▶ What to work on
Everything from the line containing "Task: Open bottom-middle" down to the last line below should be set down exactly, and only that, without the pictures.

[[ Extracted records, beginning ]]

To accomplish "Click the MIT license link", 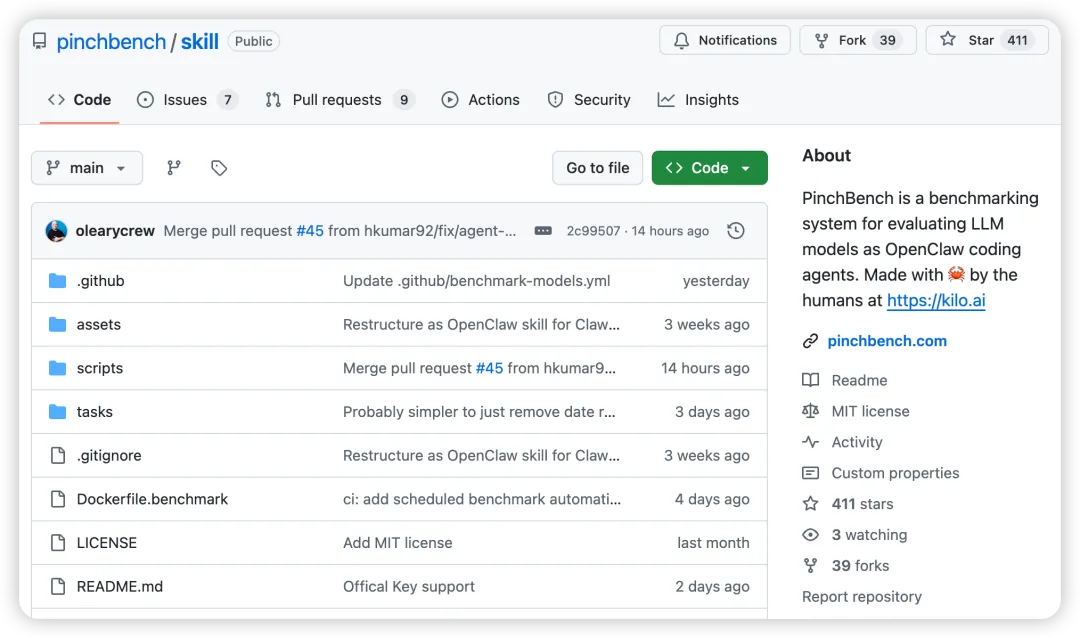I will click(870, 411).
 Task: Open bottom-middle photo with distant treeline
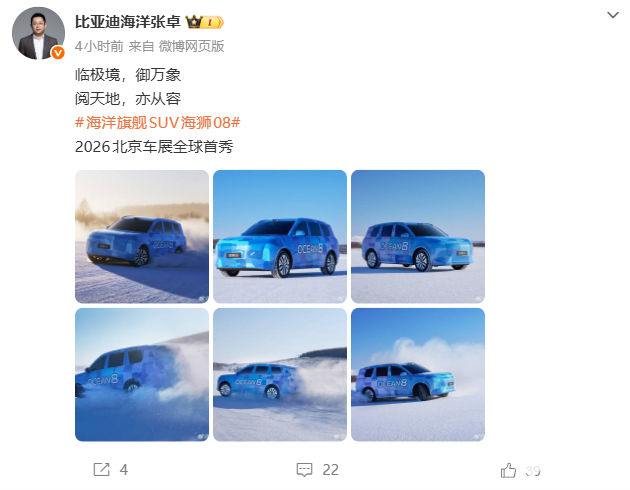(x=280, y=375)
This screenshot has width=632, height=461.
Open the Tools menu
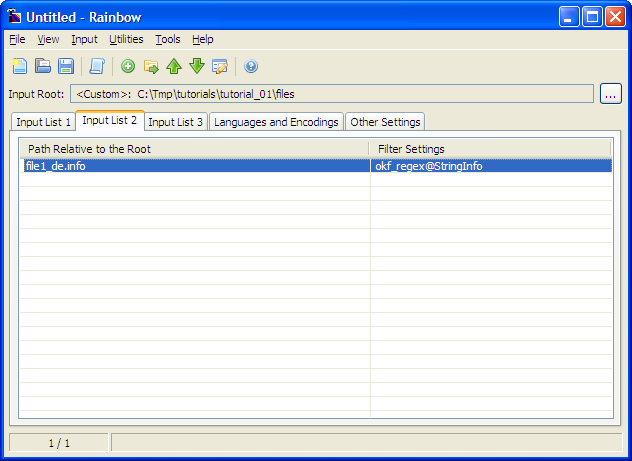point(168,39)
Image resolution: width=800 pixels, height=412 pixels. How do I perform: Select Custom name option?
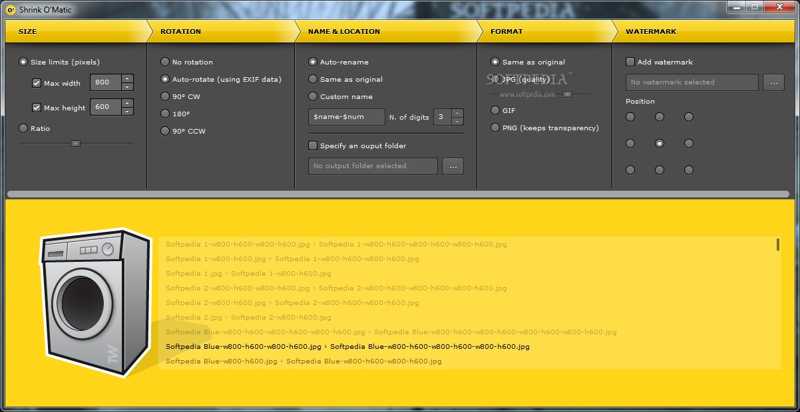click(313, 96)
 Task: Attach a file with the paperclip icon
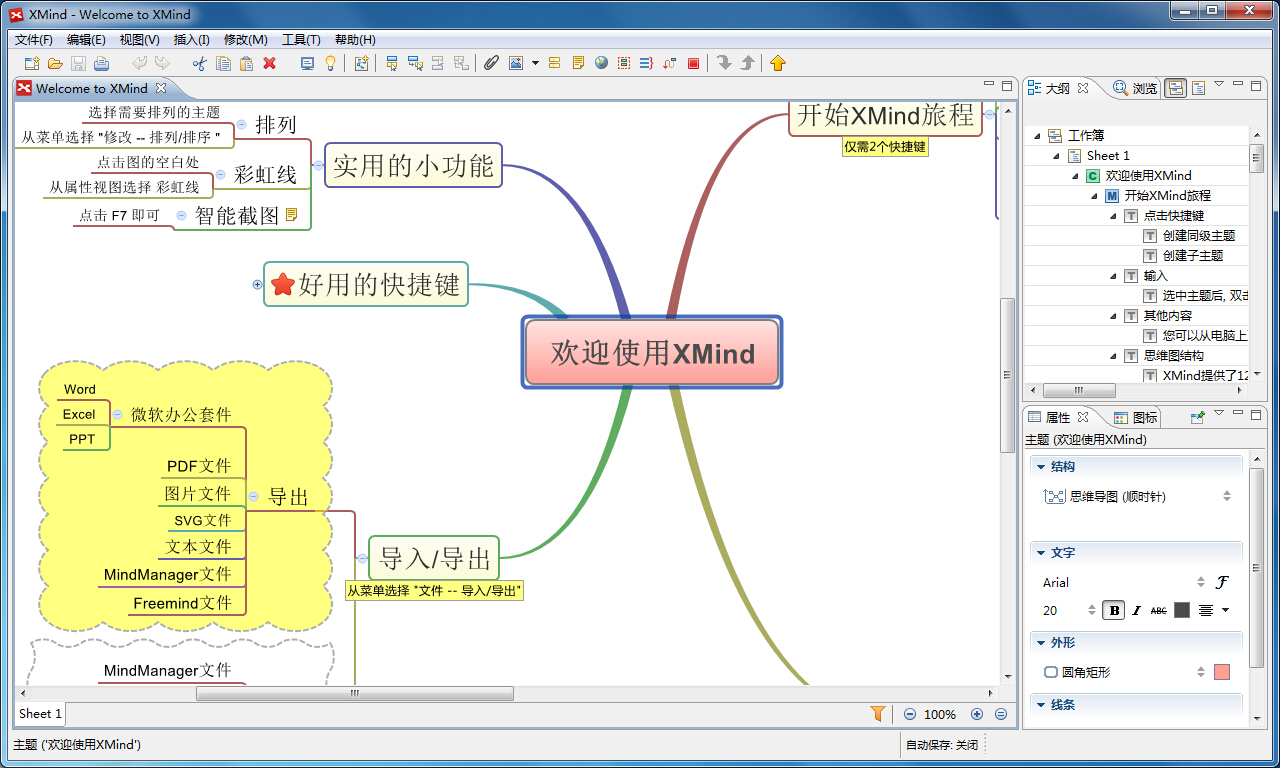[x=492, y=62]
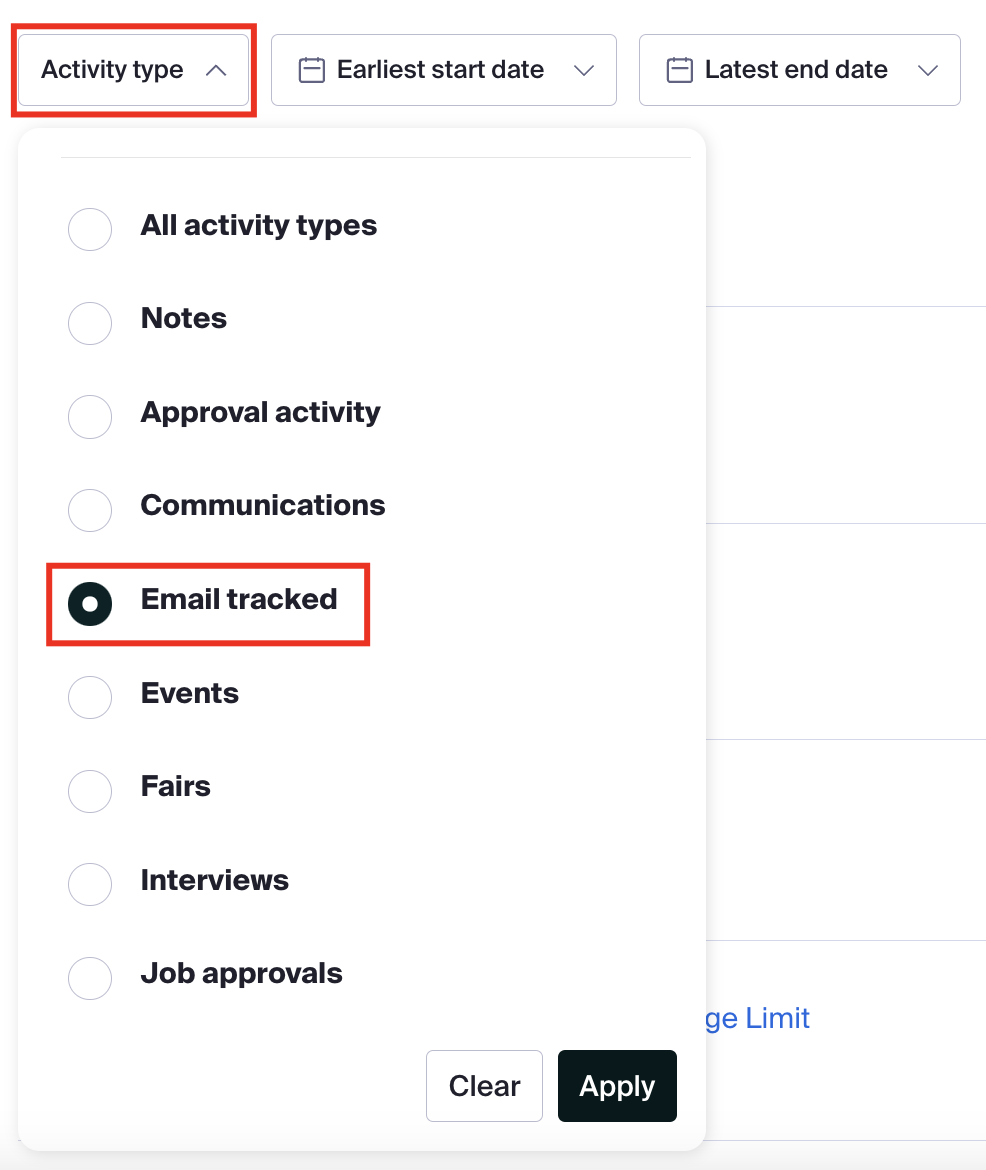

[[ Extracted records, end ]]

▶ Finished task
 Task: Open bottom-middle photo with distant treeline
(x=280, y=375)
This screenshot has width=632, height=461.
Open the Tools menu
point(168,39)
Image resolution: width=800 pixels, height=412 pixels. How do I perform: Select Custom name option?
click(313, 96)
 Task: Attach a file with the paperclip icon
[x=492, y=62]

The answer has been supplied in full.